[REQUIREMENTS]
Answer these questions from the memoir excerpt below:
1. What proposal did the writer submit to the Trades Hall Council?
2. What destroyed the trees on the mountain side near Queenstown?
3. In which apple-growing districts have the orchardists won a reputation for apple culture?

[EXCERPT TO READ]
Tom Mann’s Memoirs, 1923

Book two: Southern skies

XV. New South Wales; New Zealand revisited

First published: 1923
Publisher: The Labour Publishing Company Limited, 38 Great Ormond Street, London WC I
Transcription, mark-up: Steve Painter


While in Melbourne, I represented my branch of the Amalgamated Engineers on the Trades Hall Council, and on behalf of the branch I submitted a proposal in favour of the six-hour work day. This proposal was fully discussed, and was ultimately carried by a large majority. The secretary of the council was instructed to communicate with all trade unions in Australia, informing them of the resolution and urging them to take similar action.

When I was sent to Tasmania by the Amalgamated Engineers, I visited the Mount Lyell mining and smelting area and saw the devastating effects of the sulphurous fumes from the smelters at Queenstown. Every tree on the mountain side was destroyed. Nothing but the stumps were left and even these about once a year would catch fire, and the whole area would flame until it burnt itself out. The process was repeated as soon as new sulphurous deposits had formed.

I visited Hobart, Launceston, Zeehan, Strahan, Devonport, and other places. It was an agreeable surprise to find that the Launceston council was so go-ahead, particularly in its electrical department and in the facilities afforded to householders for the introduction of electrical appliances into their homes. The orchardists in the apple-growing districts of the Huon have won a deserved reputation for apple culture. The fruit is scientifically packed, so that it reaches England in good condition and we have the privilege of enjoying it. Nevertheless many of the growers find it difficult to make both ends meet. I find the following entry among my notes.

[DATA SECTION]
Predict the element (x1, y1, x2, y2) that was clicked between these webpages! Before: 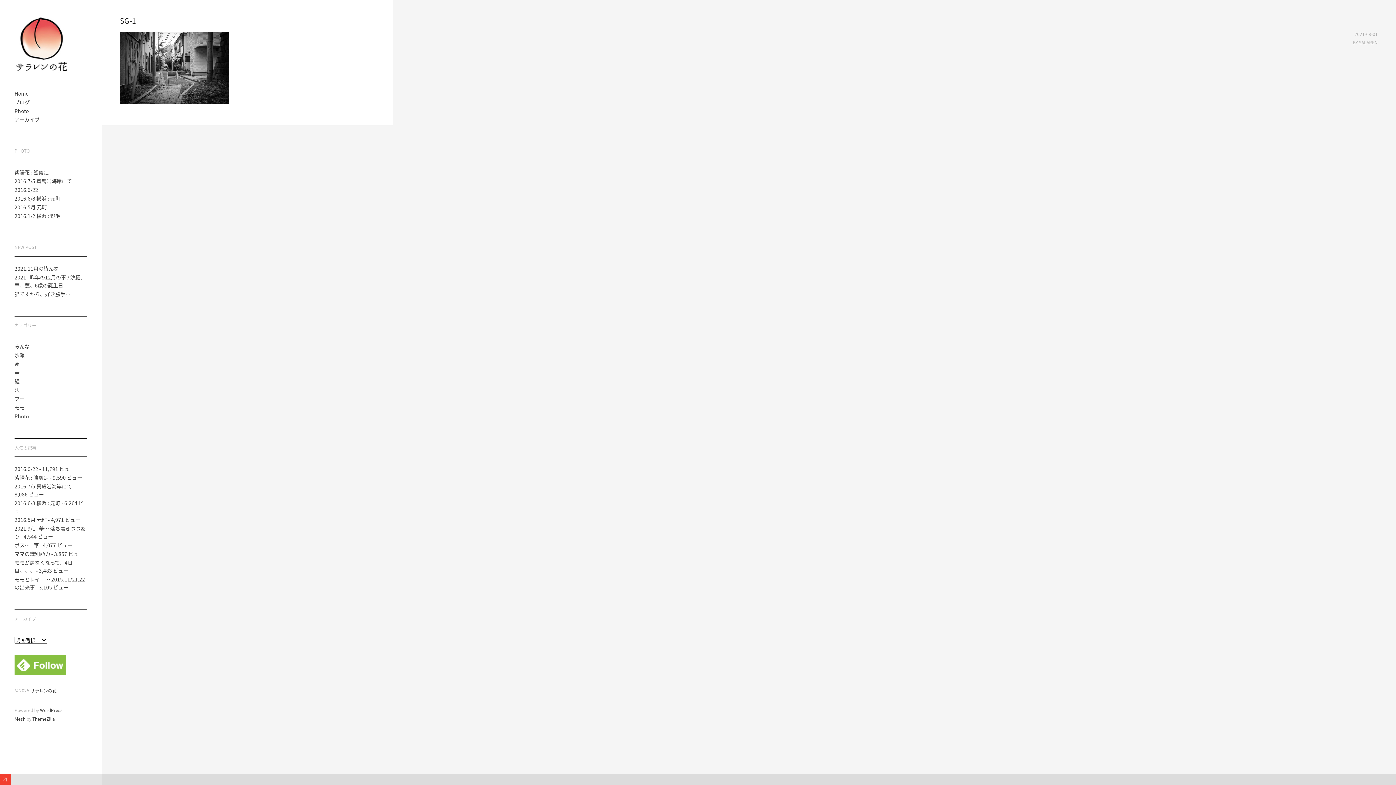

[FINAL ANSWER]
1. A proposal in favour of the six-hour work day.
2. The sulphurous fumes from the smelters.
3. The districts of the Huon.